When Lanna and I decided to, you know, leave society and hermit-ize our life there were many aspects both present and future that we took into account. Our list of pros was drawn up and there were some obvious ones (immediate access to nature) and other not so obvious ones (didn’t even know who won the election till a day later). As any thoughtful and open minded person would do we also jotted down the cons with the obvious (lack of social life) to the surprises (the pipe broke, Home Depot is 25 miles away.) Our biggest struggle in even making the big jump into the Great Unknown was leaving our family and friends.
I know I’ve mused on this before. We had (still have) an awesome neighborhood that we left with some great friends for life. I shared many tools, fires, thoughts, and dreams with a new and now great friend Jesse just two doors down the street. Lanna has a great family that lived close and between kid swaps, sleepovers, birthday parties, holidays, and other gatherings, we had a great thing going with them. The boys have three cousins who were all within a couple years and a few miles of each other. Kai was starting to get into a good group at his kindergarten. The Dueck Social Club was in full force. So…
…why exactly did we leave? Especially for the lonely life in the woods?
Yeah, it seems a little more than crazy. So I’ll give a little look into our thoughts and some history. We did indeed know that while leaving a good social group was a “con” on the list, the opposing “pro” happened to be that our boys are actually really good friends. We had noticed it early on and knew that they did well together at home playing with their toys, make-believe games, swimming in the pool, among other activities. It really came to light when we traveled. We noticed that the boys seemed to click really well on playgrounds, in hotel rooms, and waiting for tables at restaurants. Camping was a shared adventure between the two of them and they were hardly apart from dawn to dusk. Even then, while passed out and drooling they would often manage to flop on top of each other in their king size hotel bed or cozy sleeping bags.
Either this little experiment in the mountains was going to strengthen this bond or shatter it.
Fortunately, it has been the former. Now, before you get all frustrated at me and this seemingly perfect life raising two angels, please note: often the best-est of friends fight the fiercest. There have been a fair share of bloody noses, scratched out eyeballs, screams, nasty names, and many given bumps and bruises. The age difference factors in when we read books at night and when we fire up our school table every morning. They get sick of each other. Aven taunts Kai. Kai steals Aven’s Lego. It’s life with two boys. And ultimately, these two are forming a deep strong bond that will last throughout their lives, even if it ebbs and flows with that brotherly love and hate.

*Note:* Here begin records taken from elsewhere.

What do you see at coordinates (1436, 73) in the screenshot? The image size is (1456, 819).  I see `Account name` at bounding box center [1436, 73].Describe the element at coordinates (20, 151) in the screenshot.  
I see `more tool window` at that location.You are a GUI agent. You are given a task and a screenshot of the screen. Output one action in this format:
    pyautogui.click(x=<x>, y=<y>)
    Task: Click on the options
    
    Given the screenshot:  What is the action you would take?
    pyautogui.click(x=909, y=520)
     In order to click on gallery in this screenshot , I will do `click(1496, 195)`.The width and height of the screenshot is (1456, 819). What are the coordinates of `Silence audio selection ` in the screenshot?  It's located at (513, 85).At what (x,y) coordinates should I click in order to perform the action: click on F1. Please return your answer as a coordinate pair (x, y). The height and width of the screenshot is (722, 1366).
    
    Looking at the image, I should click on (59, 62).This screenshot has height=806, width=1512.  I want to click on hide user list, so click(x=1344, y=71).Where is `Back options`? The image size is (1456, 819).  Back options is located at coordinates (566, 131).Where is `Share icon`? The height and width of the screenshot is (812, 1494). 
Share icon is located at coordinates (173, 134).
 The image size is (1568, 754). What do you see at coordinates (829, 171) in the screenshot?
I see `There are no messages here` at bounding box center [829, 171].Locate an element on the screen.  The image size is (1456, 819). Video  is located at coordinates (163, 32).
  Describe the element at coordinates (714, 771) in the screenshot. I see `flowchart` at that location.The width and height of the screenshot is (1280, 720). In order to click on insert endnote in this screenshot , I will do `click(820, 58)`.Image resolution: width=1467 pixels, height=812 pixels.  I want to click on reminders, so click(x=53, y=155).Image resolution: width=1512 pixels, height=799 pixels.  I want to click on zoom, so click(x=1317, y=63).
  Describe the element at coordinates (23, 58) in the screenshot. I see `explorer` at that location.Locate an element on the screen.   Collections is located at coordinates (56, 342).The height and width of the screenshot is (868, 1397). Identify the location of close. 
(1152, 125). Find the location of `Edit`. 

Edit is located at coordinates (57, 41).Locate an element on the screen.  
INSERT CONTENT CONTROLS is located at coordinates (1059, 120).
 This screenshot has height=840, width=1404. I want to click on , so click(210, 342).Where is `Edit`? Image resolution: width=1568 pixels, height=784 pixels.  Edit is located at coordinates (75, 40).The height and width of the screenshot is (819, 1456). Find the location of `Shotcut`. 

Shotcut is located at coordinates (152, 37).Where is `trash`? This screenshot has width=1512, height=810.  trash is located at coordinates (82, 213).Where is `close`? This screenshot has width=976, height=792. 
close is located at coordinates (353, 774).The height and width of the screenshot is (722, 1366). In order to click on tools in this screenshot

Even after 14 years of life together, Lanna and I have figured out new things about eachother and figured out how to work and live in a smaller space 24/7. Let’s just say that when we load up for a trip down to the Valley, we’re both ready to hang out with some other faces for a bit. But we’ve figured some things out: afternoons alone are a good thing once a week; sometimes a long walk after dinner is even better for a mental state than a physical one; and date nights are far more special when they only happen every couple months.
And let’s be honest: this is a season. We chose to swing the pendulum way over from the busy, high-stress suburban Dueck family life to the slower, no-stress hermit family life. It’s not forever. In fact, we often talk about how our future home/life will pull into a balance and take away some of the things we miss from that former life and some things we enjoy from this life. For now, this still feels good. We’re seeing some really good fruit in the relationship with our boys, we’ve noticed deeper and more focused relationships with our friends and family that we only see every few weeks or months. It’s amazing how giving yourself a bit of space can pull even the best relationships into a good perspective. It’s why we slowed down; so we could continue the good life.